### 作業の指示 1
下の一覧から、「Select player Janus907dffd row」を含む行から「tap(258, 158)」を含む行まで(両端の行も含む)を取り出し、空行を除いて番号付きリストの形に並べてください。
━━ ページ本文
え、これがコンプレックスになるの?なんてものもあります。
遅刻なんてコンプレックスとかじゃなくて、自分次第で直せるじゃん!とか、親が金持ちなんてむしろ羨ましいよ、など。
ともかくもコンプレックスはコンプレックスだが、それを乗り越え(開き直って)プラスにしようとする人がいて、彼らが新たな文化を作り出している!という発想の転換を試みています。
例えば現代美術家の施井泰平さんは、[実家暮らし]だったからこそガレージをアトリエにしたり家族の協力を得たりして、大きな作品をつくることができたという話は個人的にとても興味をひかれるものでした。
同じ[実家暮らし]について、NHKドラマ『あまちゃん』の環境を考察したりもしています。
意外とまわりには、コンプレックスを抱えた人たちがつくった文化が多くあることに気付きました。
ところでコンプレックスはつまるところ、肩身の狭いマイノリティです。
コンプレックスを抱え悩んでいるマイノリティな人は、例えば一重なら二重にプチ整形しようとか、マジョリティに転じようと試みる場合があります。
私はこれを読み、とても恐ろしいことだと思いました。
コンプレックス撲滅を突き詰めていくと、優性学に行き着くからです。
もちろん優性学には賛否両論ありますが、優性学から大量虐殺に進んでしまったヒトラーが、実はコンプレックスの塊だったことを思えば、考えさせられる話ではないでしょうか。
あらゆるコンプレックスを肯定的に捉えて語ろうとする著者の論に触れ、私のなかで結局は多様性が大切だなという結論に達しました。
自分のコンプレックスをどう受け入れ、利用していけるかは大きな課題のままですが、、、。
━━━━
━━ 元の一覧
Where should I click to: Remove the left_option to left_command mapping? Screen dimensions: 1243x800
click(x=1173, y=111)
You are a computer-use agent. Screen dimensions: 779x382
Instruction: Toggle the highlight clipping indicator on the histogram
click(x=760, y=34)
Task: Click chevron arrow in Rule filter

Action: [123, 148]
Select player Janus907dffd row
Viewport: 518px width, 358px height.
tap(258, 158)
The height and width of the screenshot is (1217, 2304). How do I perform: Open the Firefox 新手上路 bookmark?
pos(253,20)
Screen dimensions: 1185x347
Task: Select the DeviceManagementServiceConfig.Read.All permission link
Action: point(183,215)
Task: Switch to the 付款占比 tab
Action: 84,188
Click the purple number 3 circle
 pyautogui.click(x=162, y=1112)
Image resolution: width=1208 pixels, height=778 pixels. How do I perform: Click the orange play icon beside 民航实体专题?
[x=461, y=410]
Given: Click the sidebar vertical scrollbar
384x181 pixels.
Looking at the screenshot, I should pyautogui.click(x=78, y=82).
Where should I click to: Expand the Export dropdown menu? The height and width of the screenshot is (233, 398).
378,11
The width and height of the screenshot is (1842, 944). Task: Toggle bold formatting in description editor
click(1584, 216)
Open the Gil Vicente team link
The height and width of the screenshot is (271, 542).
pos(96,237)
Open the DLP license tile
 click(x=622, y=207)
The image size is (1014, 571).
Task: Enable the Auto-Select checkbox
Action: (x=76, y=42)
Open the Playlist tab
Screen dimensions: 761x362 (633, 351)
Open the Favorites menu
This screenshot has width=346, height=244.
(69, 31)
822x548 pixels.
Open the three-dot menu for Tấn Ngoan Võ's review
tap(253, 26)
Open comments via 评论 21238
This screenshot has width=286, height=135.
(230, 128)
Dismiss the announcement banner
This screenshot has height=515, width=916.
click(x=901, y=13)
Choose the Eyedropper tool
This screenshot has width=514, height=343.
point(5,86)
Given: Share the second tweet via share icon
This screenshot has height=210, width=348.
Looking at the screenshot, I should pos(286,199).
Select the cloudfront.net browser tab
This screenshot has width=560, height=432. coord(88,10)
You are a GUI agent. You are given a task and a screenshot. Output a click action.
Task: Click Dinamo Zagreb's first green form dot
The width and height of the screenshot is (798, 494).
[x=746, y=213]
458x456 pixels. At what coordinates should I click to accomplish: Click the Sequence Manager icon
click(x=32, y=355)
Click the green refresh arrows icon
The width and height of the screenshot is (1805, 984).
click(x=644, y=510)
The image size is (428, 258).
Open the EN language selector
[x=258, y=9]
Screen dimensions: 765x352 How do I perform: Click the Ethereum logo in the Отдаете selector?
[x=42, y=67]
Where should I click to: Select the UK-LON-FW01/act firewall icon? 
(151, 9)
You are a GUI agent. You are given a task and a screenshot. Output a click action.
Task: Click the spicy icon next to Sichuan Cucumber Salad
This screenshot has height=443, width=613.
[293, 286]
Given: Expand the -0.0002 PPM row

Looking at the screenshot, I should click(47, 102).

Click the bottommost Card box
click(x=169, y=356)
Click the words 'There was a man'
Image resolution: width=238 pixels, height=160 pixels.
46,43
━━━━
### 作業の指示 2
上の本文によると、現代美術家の施井泰平さんが大きな作品をつくれたのは、どういう暮らしだったからですか。

### 出力結果 1
1. Select player Janus907dffd row
2. Viewport: 518px width, 358px height.
3. tap(258, 158)

### 出力結果 2
実家暮らしだったからで、そのおかげでガレージをアトリエにしたり家族の協力を得たりできました。